15 RESTRICTIONS ON LSDG Ltd LIABILITY
(a) LSDG Ltd accepts no responsibility for damages, direct consequential, contingent
or resulting loss, loss of profit, costs, charges, expenses or other liability,
whether of the customer or any other party, howsoever arising, but within the bounds
or reasonableness, LSDG Ltd’s responsibility being strictly limited to rectification
or replacement as set out in these conditions of sale. In no circumstances shall
any such responsibility arise after the customer or his agents has begun to erect,
assemble or use any of the goods or subject them to any process of any nature whatsoever.
Such rectification or replacement shall be made as quickly as possible, but LSDG
Ltd shall require a reasonable time to affect this. A claim in respect of any defect
or failure to comply with the specification or in respect of and delivery or instalment
of an order or any part thereof shall not entitle the customer to cancel or refuse
delivery of or payment for any other order, delivery or instalment or any part of
the same order delivery or instalment. (b) Subject to the aforesaid, all expressed
or implied warranties, conditions, representations, undertaking or liabilities,
whether imposed by statute, common law, custom or otherwise regarding damages or
loss are hereby expressly excluded in so far that such matters are within the bounds
of reasonableness and in light of these conditions of sale, in particular without
impairing the generality of the foregoing, no statement or description contained
in any catalogue, or advertisement issued by LSDG Ltd or its agent, or any other
communication from LSDG Ltd made verbally or in writing by any LSDG Ltd employee,
agent, representative or officer, shall give or imply or be construed as giving
or implying any such warranty, condition, representation, undertaking or liability
as aforesaid nor shall such statement of description enlarge vary or override or
be construed to enlarge vary or override in any way the conditions herein contained.
16 MISCELLANEOUS
(a) The invalidity, illegality or unenforceability for any reason of any part of
the contract shall not affect the validity, legality, or enforceability of the remainder.
(b) Any notice or other communication required or permitted to be given under the
contract shall be in writing and shall be served on LSDG Ltd and the customer respectively
by delivering the same or sending it by facsimile transmission or by first class
post, to the normal office of the respective party.
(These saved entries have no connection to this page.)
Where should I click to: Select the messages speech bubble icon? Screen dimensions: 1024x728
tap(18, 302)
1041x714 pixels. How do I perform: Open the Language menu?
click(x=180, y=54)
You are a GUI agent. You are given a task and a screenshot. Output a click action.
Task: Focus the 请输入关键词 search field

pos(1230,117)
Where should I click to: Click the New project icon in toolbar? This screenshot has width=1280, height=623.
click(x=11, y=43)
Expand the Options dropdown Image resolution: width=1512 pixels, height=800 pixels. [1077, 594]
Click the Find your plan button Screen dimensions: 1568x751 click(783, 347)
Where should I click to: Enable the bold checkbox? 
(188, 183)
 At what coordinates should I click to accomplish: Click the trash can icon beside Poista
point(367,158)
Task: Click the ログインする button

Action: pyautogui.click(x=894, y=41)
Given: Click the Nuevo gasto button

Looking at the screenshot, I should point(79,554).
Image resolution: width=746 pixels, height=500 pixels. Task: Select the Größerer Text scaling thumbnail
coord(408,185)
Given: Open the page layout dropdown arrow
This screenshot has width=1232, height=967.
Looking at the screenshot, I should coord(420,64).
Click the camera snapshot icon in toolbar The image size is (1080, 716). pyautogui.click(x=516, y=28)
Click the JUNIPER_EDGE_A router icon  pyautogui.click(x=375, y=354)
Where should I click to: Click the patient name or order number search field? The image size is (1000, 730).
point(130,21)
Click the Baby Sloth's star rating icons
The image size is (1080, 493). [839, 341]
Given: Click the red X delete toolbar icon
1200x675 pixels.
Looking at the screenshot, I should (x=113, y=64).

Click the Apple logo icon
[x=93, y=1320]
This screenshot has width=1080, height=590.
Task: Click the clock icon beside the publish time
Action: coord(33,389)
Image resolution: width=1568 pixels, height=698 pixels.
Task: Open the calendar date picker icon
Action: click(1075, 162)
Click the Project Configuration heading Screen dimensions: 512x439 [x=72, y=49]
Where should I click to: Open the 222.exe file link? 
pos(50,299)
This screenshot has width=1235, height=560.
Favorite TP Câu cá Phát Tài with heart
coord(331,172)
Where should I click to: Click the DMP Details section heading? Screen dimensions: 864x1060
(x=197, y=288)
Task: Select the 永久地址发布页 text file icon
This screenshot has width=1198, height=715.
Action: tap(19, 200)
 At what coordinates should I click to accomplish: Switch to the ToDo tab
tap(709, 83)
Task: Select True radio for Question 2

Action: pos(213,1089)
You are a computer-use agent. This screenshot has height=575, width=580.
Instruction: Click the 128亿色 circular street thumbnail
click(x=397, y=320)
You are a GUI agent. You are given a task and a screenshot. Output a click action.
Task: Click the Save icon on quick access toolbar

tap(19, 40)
Such notice shall be deemed
to have been served at the expiration of forty eight hours after posting of the
same correctly addressed has been put in the post or at the expiration of twenty
four hours after transmission in the case of a facsimile transmission. (c) The headings
used in these terms and conditions are for the purpose of convenience and identification
and are not to be taken as limiting in any way the scope or possible construction
of any clause. (d) These terms may be varied only by agreement in writing between
the parties and such agreement must be made on behalf of LSDG Ltd by a person authorised
(being a director of LSDG Ltd and known to the customer to be so authorised) by
LSDG Ltd and no other action on the part of LSDG Ltd (whether delivery of the goods
or otherwise), shall be construed as an acceptance of any other terms and conditions
whatsoever. (e) LSDG Ltd reserves the right to subcontract without prior consent
of the customer.
17 GOVERNING LAW
The contract and the rights of the parties hereto shall be governed by and interpreted
in accordance with English law. The customer hereby irrevocably agrees to submit
to the jurisdiction of the English courts and waives any objection to any legal
proceedings in the said courts on the grounds of venue of forum non convenience.
Retail Terms & Conditions of Sale
1. Interpretation
1.1 The definitions in this clause apply to these Terms: Estimated Delivery Date:
the date upon which we will aim to deliver the Goods and provide the Installation
Services, as stated in the Order.
Goods: the products that we are selling to you as set out in the Order. Installation
Services: the installation services as detailed in the Order, which you agree to
purchase from us.
Order: your order for the Goods and Installation Services, as set out overleaf,
to include (where applicable) the description of the Goods, Specification, Price,
address of the Property and Estimated Delivery Date (or any other information which
we deem necessary).
Order Confirmation: our written acceptance of the Order.
Price: the price of the Goods and Installation Services, as set out in the Order,
which is subject to Survey.
Property: the property in respect of which the Goods and Installation Services are
to be provided.
Specification: the specification for the Goods, including any samples, drawings,
illustrations contained in our catalogues or brochures and related plans that are
agreed in writing by you and us, as set out in the Order.
Survey: a survey by us or on our behalf of that part of the Property at which the
Goods and Installation Services are to be provided.
Survey Fee: 2.5% (two and a half percent) of the Price.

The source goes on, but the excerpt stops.